From the way grown people talked, I guessed I was maybe four, four-and-a-half years, old. And suddenly had a world of freedom. Despite the tough way things were, my mother found what ranch/farm folks saw as an elegant job. Luckily, people said, she was pretty, slim and tall. And could be marvelously polite. She became a greeter at an elegant Women’s Emporium – at the sparkling, hushed entry to its dining room. I went there only once. 

She wore an elegant long black dress that emphasized its white trim. I didn’t recognize her because to my eyes she seemed to shimmer as she greeted the sleek diners she escorted to their tables, directing waitresses to the special service each guest required. She amazingly seemed to know all that. She existed in a gracefully, quiet, smilingly different world far from farms and ranches. A single visit to her domain, the hushed gracefulness of her day. It seemed awesome after the rough power of ranch and farm work, the rearing mounts, the intricate heavy machinery of planting/harvesting. It was surprising, sensing her subdued challenges. The graceful, successful performances — almost unrecognizable to rural onlookers — made me smile even as a child. The accomplishments of her dexterous suggestions, attentive facial and physical gestures certified her, astonishingly, as a complete stranger to her rural visitors, though they had come there believing they knew this sleekly dressed “waitress” well. 

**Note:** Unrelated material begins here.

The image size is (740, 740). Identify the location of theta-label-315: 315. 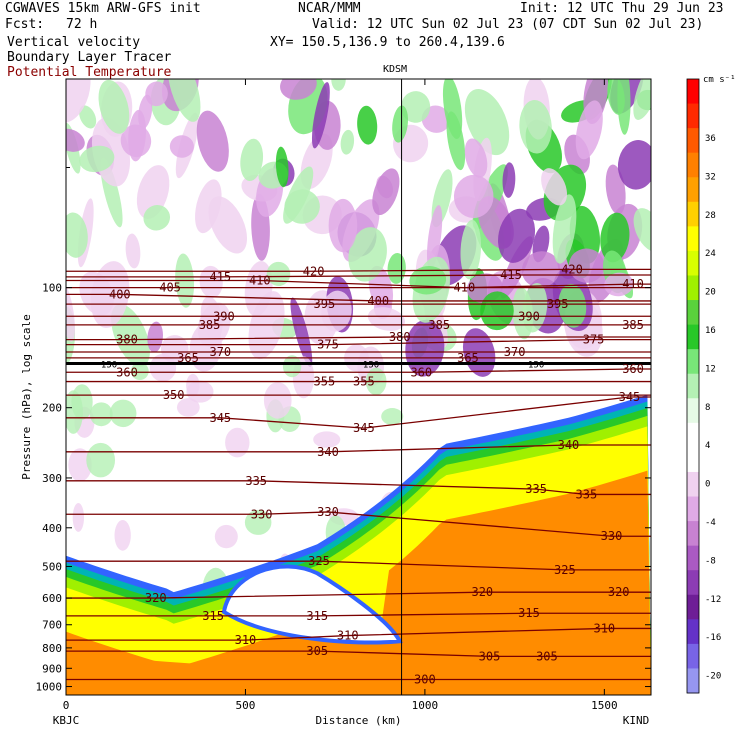
(213, 616).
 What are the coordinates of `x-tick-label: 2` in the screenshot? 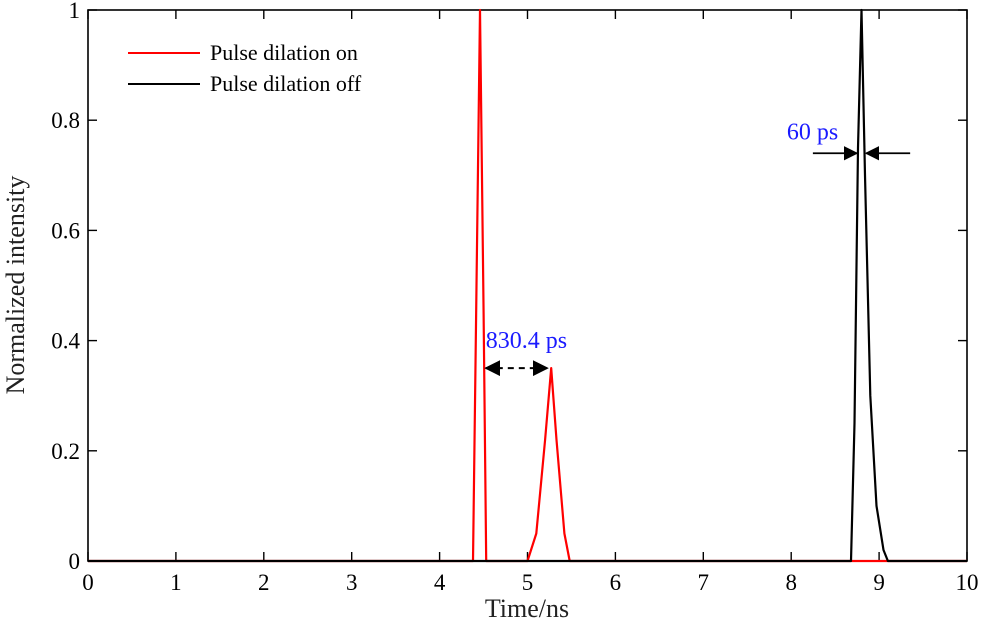 It's located at (264, 582).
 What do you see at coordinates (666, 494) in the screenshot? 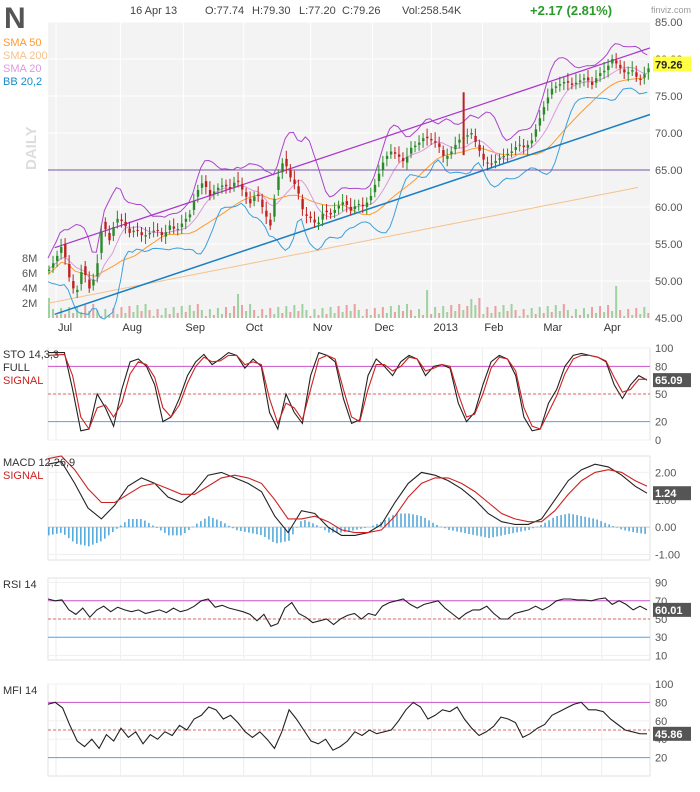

It was an emphatically subduing visit. For me, never to be repeated. Some rural folks, uncomfortable in that spot murmured she was showing off in a “snooty” way. Then, and later, as I grew spottily and got to know her I realized she had merely been demonstrating to all patrons that she treated her clients, including raw country visitors, with as much grace as she did the governor’s wife. But would time change that?